Faced with these changing market dynamics, established banks are now shifting their customer services online and investing heavily in front-end IT infrastructure. And after years of mistrust, classical banking is finally ready to embrace open source technology to make it happen.

On Tech Wire Asia’s Tech Means Business podcast, Ben Henshall the general manager for Southeast Asian markets at open source architecture specialist Red Hat, discussed how the market demand for ease of product accessibility made brick-and-mortar banks realize the role open source could play.

“If you [the bank] don’t have that ability to provide a decent experience and accessibility to financial service products through a digital means […] then, you’re going to be left behind,” said Henshall.

“And that requires the use and implementation of […] open-source, hybrid cloud secure architectures, software architectures, and systems.”

Having overcome the myths around open source, like the technology being untrustworthy and risky, traditional financial services are set to innovate faster, more cheaply and with more agility to produce competitive advantages like fraud detection, automated loan approvals, support bots, automated trading, and more.

The Monetary Authority of Singapore (MAS) is making open banking APIs available in the market, which can empower consumers to aggregate their banking, insurance, and investment data from across banks and financial institutions onto a single platform.

This could, in turn, allow for easier comparability and a higher level of competitiveness in Singapore’s banking industry, according to a DBS Group Research report. Henshall says the flexibility and interoperability of open source software allow the traditional players to quickly scale up their digital efforts, and to pursue innovative solutions, “but in a secure, reliable, stable, maintainable, certified way.”

----

> Study questions
1. From the passage on banks and open source, extract the words between "Faced with these" and "make it happen.", inclusive.
2. Answer these questions from the passage on banks and open source:
(a) What position does Ben Henshall hold at Red Hat?
(b) What is the Monetary Authority of Singapore making available in the market?
(c) Which report says this could allow easier comparability and more competitiveness in Singapore's banking industry?
The material after this passage has no connection to the passage on banks and open source.

----

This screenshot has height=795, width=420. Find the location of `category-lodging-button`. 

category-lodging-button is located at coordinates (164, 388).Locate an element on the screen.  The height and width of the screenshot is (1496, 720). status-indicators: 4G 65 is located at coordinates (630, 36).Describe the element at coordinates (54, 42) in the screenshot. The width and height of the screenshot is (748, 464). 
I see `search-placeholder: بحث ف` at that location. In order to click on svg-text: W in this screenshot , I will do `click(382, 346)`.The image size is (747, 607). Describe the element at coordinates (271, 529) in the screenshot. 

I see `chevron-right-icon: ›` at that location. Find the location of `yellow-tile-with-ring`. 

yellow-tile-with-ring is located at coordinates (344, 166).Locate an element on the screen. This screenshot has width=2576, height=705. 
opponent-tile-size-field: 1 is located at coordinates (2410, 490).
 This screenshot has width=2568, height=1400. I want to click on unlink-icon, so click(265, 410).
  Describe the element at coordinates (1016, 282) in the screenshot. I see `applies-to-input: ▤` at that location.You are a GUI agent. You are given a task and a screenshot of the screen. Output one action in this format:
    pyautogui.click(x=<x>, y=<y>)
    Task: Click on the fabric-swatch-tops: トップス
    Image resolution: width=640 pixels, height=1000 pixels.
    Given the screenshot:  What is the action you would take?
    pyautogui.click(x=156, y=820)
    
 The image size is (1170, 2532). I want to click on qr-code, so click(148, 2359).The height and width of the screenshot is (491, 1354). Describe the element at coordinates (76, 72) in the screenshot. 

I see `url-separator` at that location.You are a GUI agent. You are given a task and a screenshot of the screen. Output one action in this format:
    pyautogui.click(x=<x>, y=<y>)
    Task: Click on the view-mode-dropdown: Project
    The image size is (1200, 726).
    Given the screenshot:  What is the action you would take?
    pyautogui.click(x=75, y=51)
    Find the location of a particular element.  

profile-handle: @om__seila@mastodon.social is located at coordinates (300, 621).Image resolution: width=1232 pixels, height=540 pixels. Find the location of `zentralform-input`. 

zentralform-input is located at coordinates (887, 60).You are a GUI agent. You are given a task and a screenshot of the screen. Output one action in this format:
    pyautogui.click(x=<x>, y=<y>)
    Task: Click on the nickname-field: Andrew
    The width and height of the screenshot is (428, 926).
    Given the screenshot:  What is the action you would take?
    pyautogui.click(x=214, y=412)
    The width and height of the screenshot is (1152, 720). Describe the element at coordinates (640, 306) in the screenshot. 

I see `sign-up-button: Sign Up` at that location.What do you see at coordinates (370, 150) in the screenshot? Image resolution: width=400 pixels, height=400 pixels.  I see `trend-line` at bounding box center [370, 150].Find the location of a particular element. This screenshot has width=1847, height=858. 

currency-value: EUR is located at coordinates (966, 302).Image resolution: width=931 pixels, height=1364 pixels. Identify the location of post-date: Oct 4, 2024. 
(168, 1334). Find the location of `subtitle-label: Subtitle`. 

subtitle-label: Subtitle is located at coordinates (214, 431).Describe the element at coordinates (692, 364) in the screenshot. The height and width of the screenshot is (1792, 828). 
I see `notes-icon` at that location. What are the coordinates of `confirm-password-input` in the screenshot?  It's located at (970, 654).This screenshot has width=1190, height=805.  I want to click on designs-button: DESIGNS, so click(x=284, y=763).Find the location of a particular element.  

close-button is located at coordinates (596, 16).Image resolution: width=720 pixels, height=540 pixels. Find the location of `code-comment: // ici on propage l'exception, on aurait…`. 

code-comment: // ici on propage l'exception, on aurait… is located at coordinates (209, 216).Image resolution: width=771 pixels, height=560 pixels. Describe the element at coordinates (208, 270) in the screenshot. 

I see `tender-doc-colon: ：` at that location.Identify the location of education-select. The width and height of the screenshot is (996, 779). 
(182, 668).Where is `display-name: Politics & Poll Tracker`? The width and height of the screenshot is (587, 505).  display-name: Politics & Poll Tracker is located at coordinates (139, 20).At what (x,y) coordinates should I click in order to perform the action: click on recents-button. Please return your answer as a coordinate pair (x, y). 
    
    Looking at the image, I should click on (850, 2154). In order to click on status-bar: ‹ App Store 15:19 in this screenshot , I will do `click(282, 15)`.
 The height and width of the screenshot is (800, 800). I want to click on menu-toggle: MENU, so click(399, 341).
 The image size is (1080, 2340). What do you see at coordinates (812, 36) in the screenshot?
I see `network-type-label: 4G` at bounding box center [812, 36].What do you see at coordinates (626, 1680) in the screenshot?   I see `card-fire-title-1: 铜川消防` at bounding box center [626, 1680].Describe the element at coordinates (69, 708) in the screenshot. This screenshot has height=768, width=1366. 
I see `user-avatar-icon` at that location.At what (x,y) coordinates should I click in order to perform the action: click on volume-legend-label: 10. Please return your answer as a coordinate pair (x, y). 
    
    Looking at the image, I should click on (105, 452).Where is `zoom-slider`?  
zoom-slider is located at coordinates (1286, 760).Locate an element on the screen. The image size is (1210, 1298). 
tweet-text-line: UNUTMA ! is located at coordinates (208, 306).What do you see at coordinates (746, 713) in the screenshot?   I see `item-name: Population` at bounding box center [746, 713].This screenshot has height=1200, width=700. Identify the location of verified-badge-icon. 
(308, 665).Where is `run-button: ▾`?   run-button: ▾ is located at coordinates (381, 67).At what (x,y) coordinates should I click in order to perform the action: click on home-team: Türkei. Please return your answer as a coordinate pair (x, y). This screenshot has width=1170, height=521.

----

> Answer set
1.
Faced with these changing market dynamics, established banks are now shifting their customer services online and investing heavily in front-end IT infrastructure. And after years of mistrust, classical banking is finally ready to embrace open source technology to make it happen.

2.
(a) General manager for Southeast Asian markets
(b) Open banking APIs
(c) A DBS Group Research report